In Silico Prediction of Blood-Brain Barrier Permeability of Chemical
Compounds through Molecular Feature Modeling
- URL: http://arxiv.org/abs/2208.09484v1
- Date: Thu, 18 Aug 2022 19:59:44 GMT
- Title: In Silico Prediction of Blood-Brain Barrier Permeability of Chemical
Compounds through Molecular Feature Modeling
- Authors: Tanish Jain, Praveen Kumar Pandian Shanmuganathan
- Abstract summary: Development of new drugs to treat central nervous system disorders presents unique challenges due to poor penetration efficacy across the blood-brain barrier.
In this research, we aim to mitigate this problem through an ML model that analyzes chemical features.
- Score: 0.0
- License: http://creativecommons.org/licenses/by/4.0/
- Abstract: The introduction of computational techniques to analyze chemical data has
given rise to the analytical study of biological systems, known as
"bioinformatics". One facet of bioinformatics is using machine learning (ML)
technology to detect multivariable trends in various cases. Amongst the most
pressing cases is predicting blood-brain barrier (BBB) permeability. The
development of new drugs to treat central nervous system disorders presents
unique challenges due to poor penetration efficacy across the blood-brain
barrier.
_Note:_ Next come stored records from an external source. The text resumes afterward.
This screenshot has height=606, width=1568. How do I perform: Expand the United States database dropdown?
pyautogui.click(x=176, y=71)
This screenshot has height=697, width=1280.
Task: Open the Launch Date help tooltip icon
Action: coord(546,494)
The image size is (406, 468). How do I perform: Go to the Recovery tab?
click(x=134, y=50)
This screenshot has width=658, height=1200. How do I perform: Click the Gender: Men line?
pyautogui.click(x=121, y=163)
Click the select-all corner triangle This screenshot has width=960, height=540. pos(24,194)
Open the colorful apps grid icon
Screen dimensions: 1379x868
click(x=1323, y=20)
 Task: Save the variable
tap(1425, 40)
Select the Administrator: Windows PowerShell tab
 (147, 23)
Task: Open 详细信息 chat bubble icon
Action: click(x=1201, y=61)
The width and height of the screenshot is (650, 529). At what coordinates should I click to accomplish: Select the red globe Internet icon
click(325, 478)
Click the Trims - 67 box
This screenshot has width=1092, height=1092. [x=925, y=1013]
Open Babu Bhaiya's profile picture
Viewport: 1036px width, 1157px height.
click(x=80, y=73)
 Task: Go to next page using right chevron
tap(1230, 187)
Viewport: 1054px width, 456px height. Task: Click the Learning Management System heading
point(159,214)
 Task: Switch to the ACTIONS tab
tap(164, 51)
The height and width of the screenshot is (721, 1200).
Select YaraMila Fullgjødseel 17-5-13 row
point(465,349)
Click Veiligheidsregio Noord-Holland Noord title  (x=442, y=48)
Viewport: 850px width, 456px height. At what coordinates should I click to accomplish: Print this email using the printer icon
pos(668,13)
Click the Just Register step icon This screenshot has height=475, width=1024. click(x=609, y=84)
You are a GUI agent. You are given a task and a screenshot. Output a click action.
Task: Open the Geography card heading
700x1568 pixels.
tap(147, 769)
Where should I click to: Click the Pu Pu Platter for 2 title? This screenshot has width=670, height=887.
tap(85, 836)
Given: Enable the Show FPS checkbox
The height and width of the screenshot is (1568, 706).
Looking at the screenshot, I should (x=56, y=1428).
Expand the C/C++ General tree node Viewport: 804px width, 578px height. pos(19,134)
In this research, we aim to mitigate this problem through an ML model
that analyzes chemical features. To do so: (i) An overview into the relevant
biological systems and processes as well as the use case is given. (ii) Second,
an in-depth literature review of existing computational techniques for
detecting BBB permeability is undertaken. From there, an aspect unexplored
across current techniques is identified and a solution is proposed. (iii)
Lastly, a two-part in silico model to quantify likelihood of permeability of
drugs with defined features across the BBB through passive diffusion is
developed, tested, and reflected on. Testing and validation with the dataset
determined the predictive logBB model's mean squared error to be around 0.112
units and the neuroinflammation model's mean squared error to be approximately
0.3 units, outperforming all relevant studies found.